The scheme is similar to the 'Rooney Rule' in the NFL which was set up ten years ago by Pittsburgh Steelers owner Dan Rooney to ensure coaches from ethnic minorities are interviewed for vacant coaching positions.
Currently there are just five black managers in English football's top four divisions, out of 92 clubs.
However, former Crystal Palace chairman and owner Jordan - who revealed that during his time at Palace he didn't receive a single job application from a black coach - said he was concerned by the idea.
"It troubles me to some extent," he said.
"I don't think influencing something because of someone's race and colour and making a quota is the right way to do it.
"Owning Crystal Palace for ten years, in a club that sits with multi-ethnicity as part of its core supporter base, I never had a black applicant apply for the [manager's] job at Crystal Palace - and there were quite a few opportunities for that over the years.
"If there aren't black managers applying for jobs - and my club is an example of where there could be opportunities - how can you artificially create a situation where you have to interview people of colour and creed by the very nature of a protocol? I think it's wrong, dangerous."
Jordan was also critical of the suggestion opportunities may be limited for qualified coaches from ethnic minorities because of racism within the game.
"The accusation that underpins all this is that there are certain perspectives in football that are institutionally racist and prejudicing opportunities. I don't know a football club chairman in this country that operates in that way.
"My concern with this issue is ultimately people's agendas are being served which aren't for the wellbeing of the game.

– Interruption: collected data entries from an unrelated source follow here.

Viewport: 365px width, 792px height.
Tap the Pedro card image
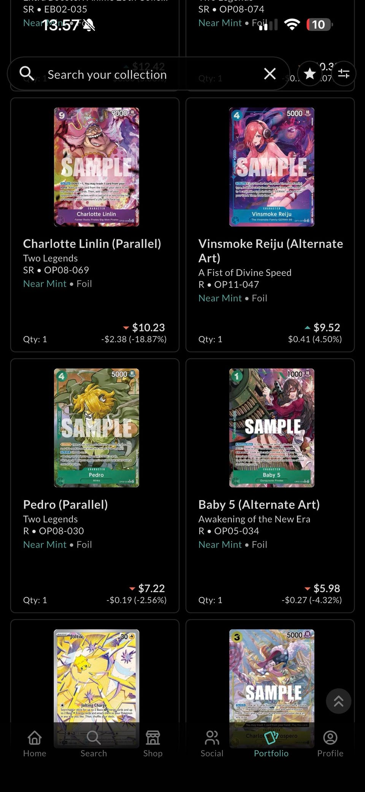[97, 427]
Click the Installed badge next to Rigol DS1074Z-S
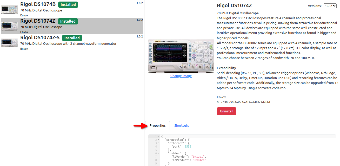The image size is (340, 166). (72, 38)
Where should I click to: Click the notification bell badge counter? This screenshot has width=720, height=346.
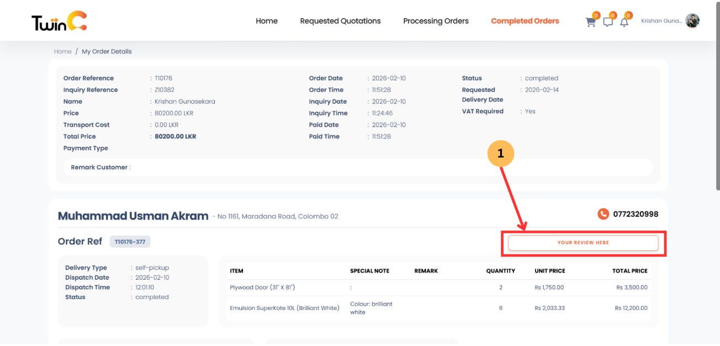point(628,16)
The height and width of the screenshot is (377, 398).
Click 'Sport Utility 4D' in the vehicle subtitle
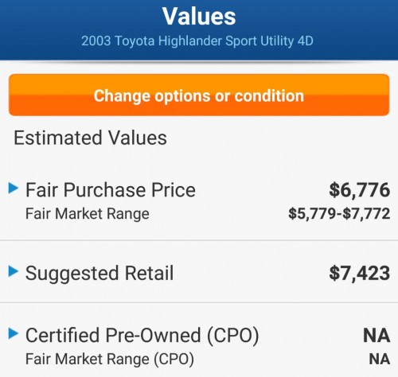click(x=269, y=41)
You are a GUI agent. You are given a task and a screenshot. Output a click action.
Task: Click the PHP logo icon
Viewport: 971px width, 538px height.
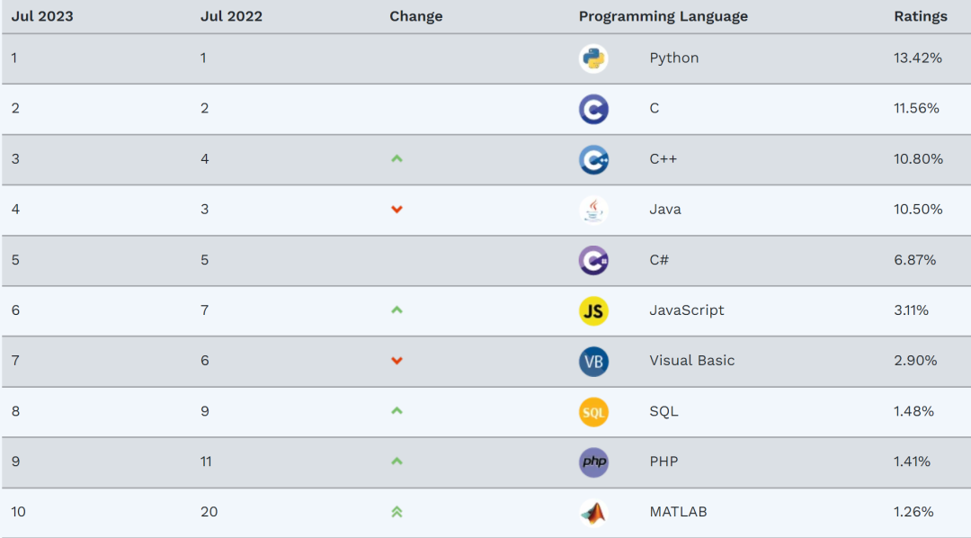pos(593,462)
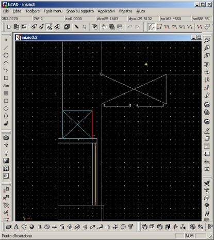Click the z=0.0000 coordinate field
This screenshot has width=214, height=240.
coord(80,19)
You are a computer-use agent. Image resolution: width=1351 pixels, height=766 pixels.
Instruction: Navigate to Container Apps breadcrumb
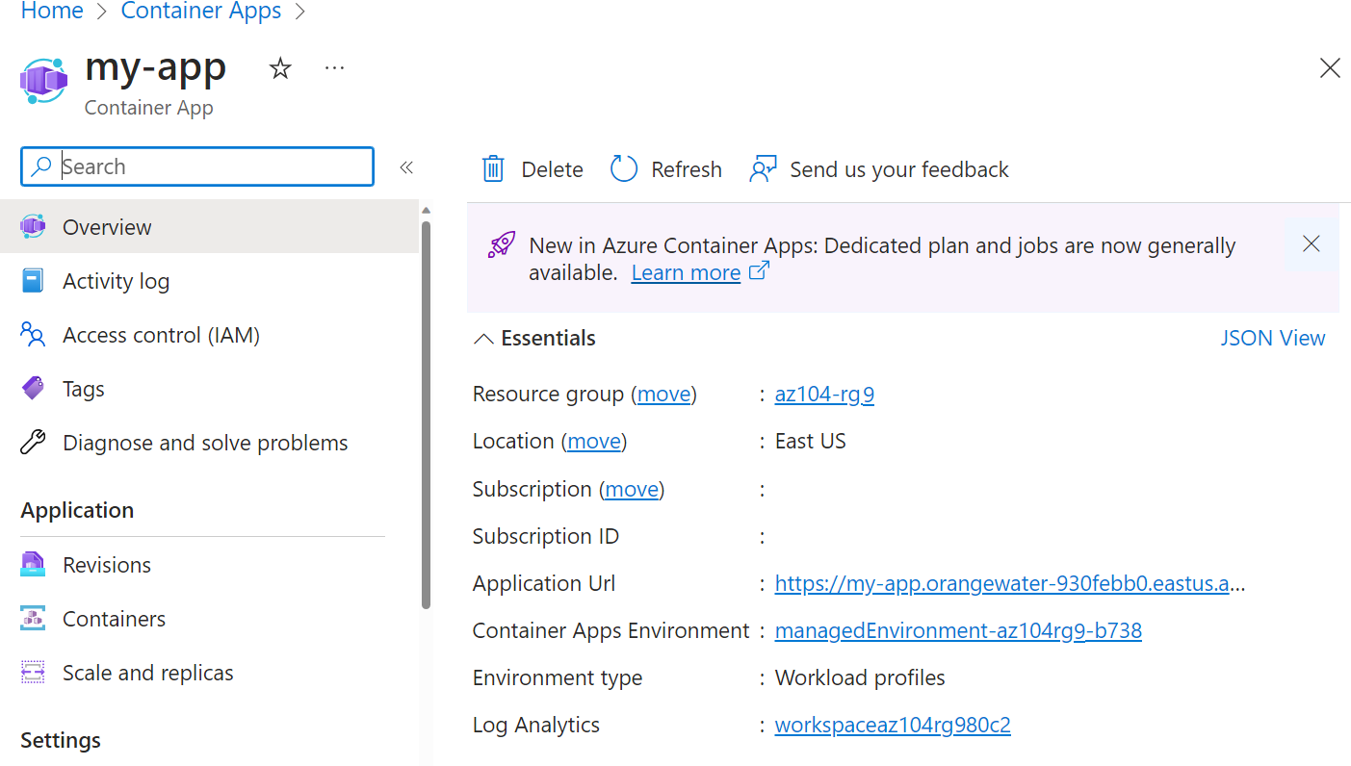click(x=200, y=12)
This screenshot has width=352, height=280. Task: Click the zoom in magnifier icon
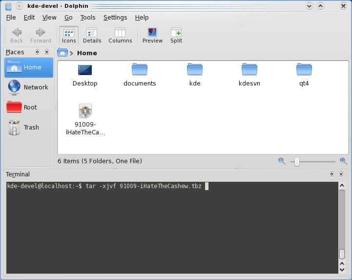pyautogui.click(x=343, y=161)
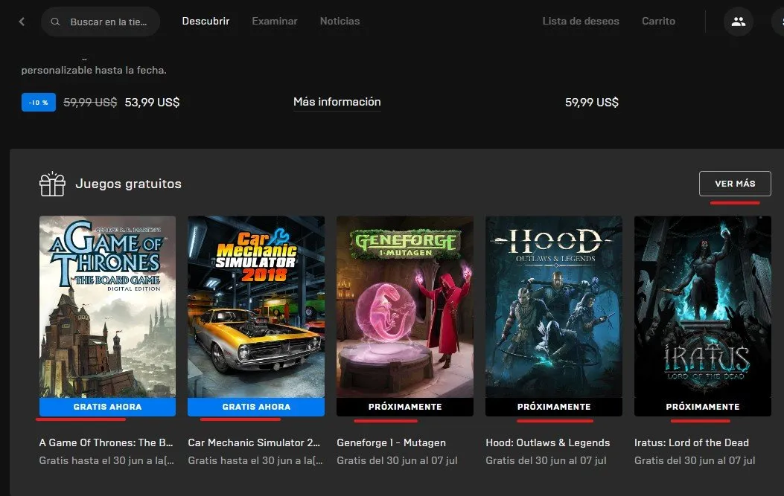This screenshot has width=784, height=496.
Task: Click the VER MÁS button
Action: (735, 183)
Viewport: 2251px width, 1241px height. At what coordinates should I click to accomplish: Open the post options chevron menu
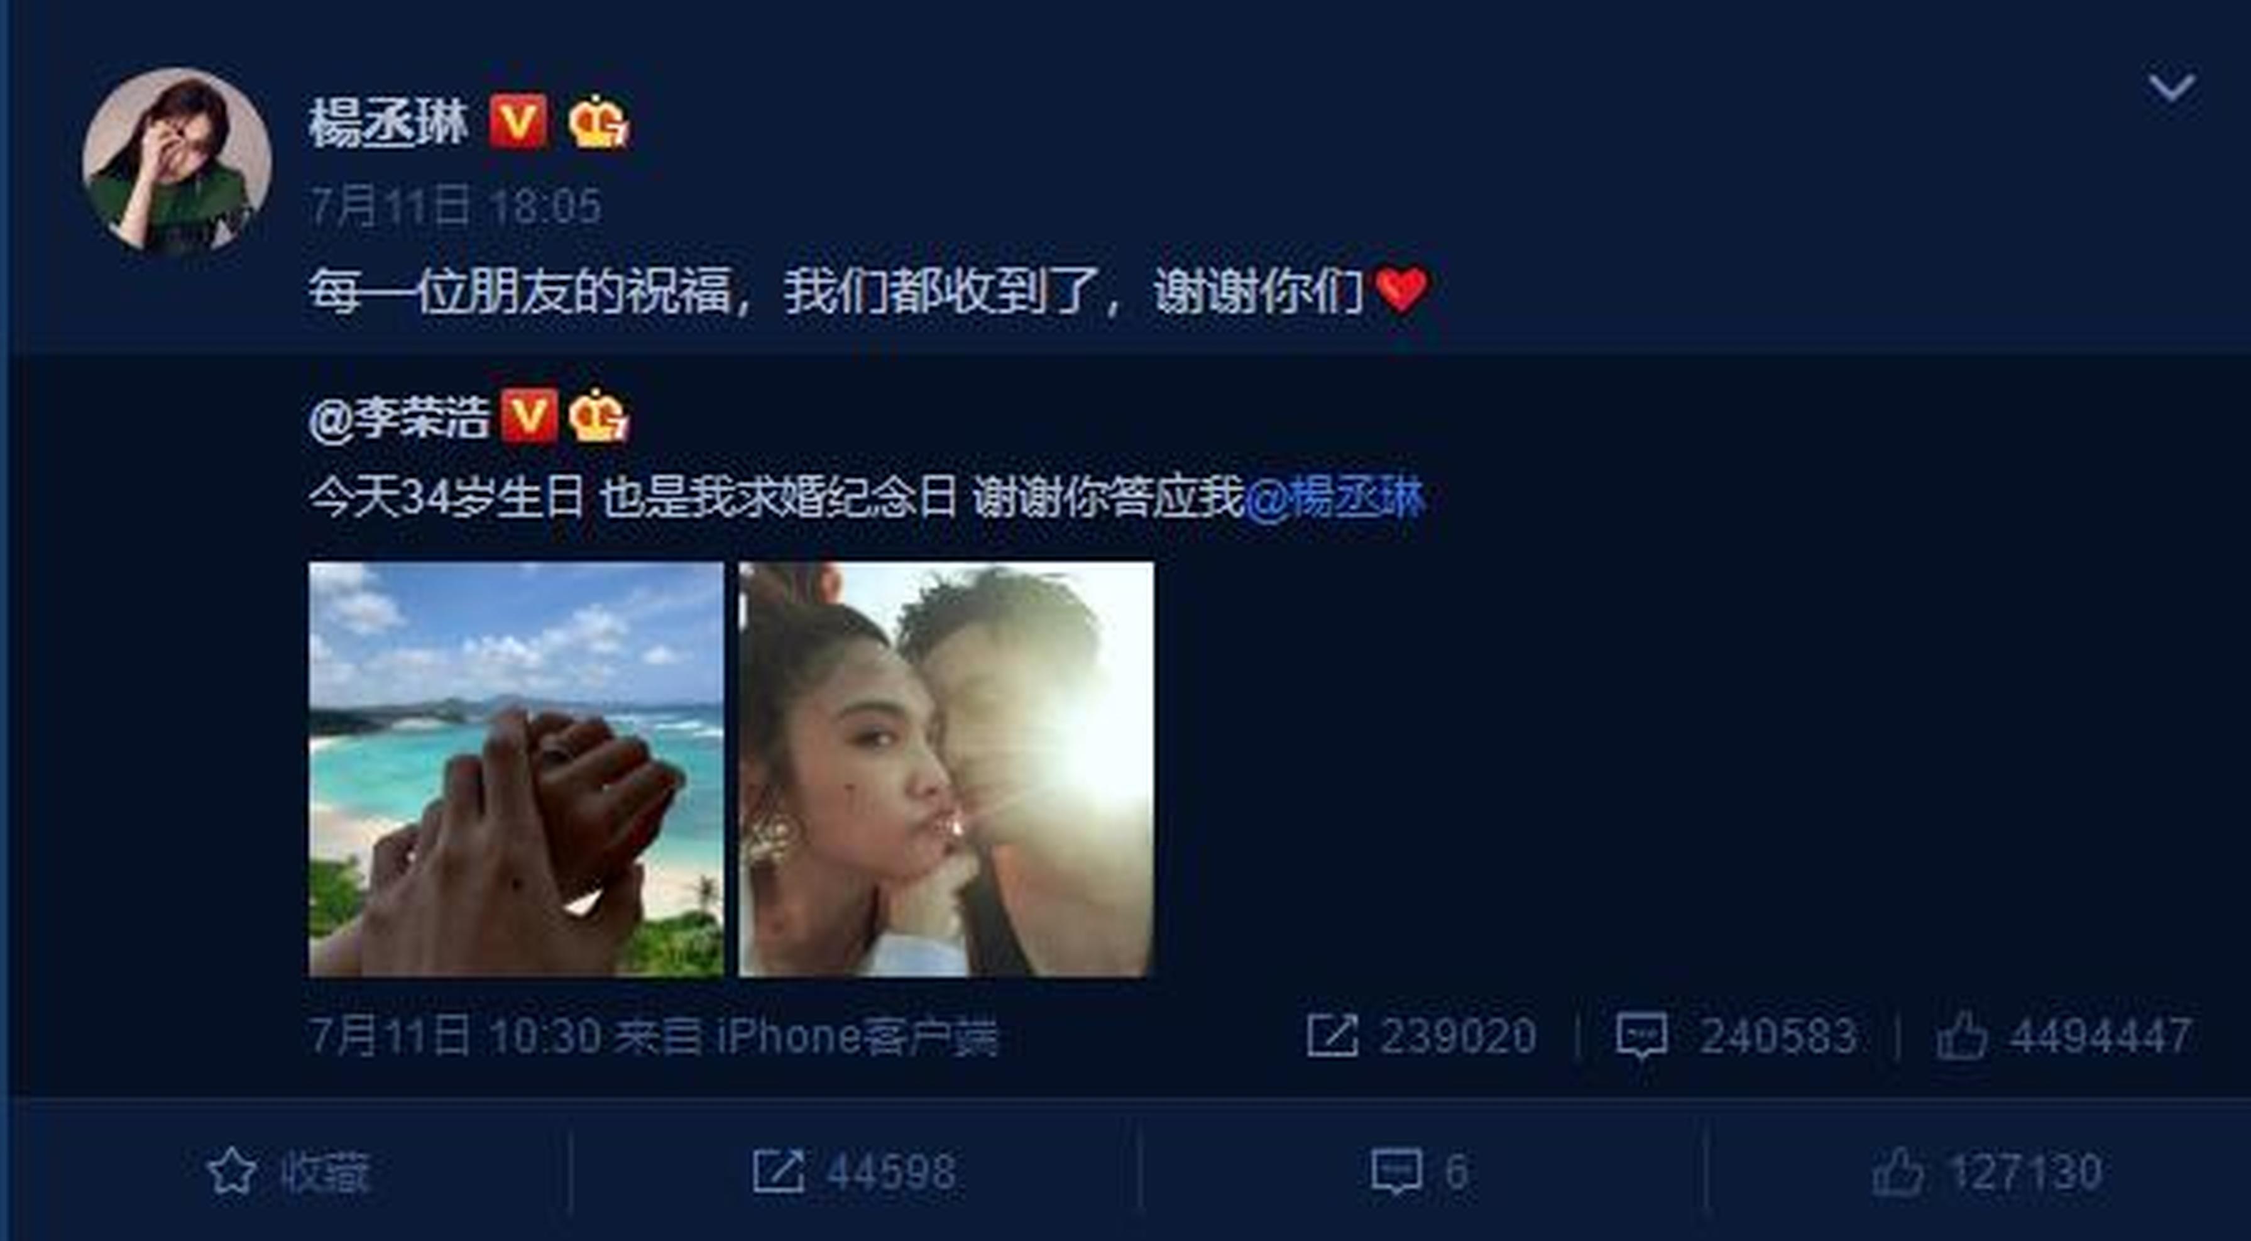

"If you talk to members of the black community they don't want that, they don't want positive discrimination, they want people to get there by their own merit."
Peterborough United chairman and owner Darragh MacAnthony said he was willing to back the scheme in the hope it would boost the number of coaches from ethnic minorities in the game.
However, he said his concern was less with the number of non-white managers in charge of clubs, but the lack of players from ethnic minorities going into coaching when they retire.
"It shouldn't be about the colour of skin; it doesn't matter. I'm going to hire the best man for the job," he said.
"If [the scheme] helps and makes a difference, brilliant - do it and see what happens. But I'm more worried about the lack of coaches, the lack of licenses, the lack of qualifications and going right to the root of the problem, not just from the managerial point of view.
"The numbers don't stack up. There are only 14 black managers with UEFA Pro Licenses out of 188 out there. There's definitely a problem and it needs to be resolved."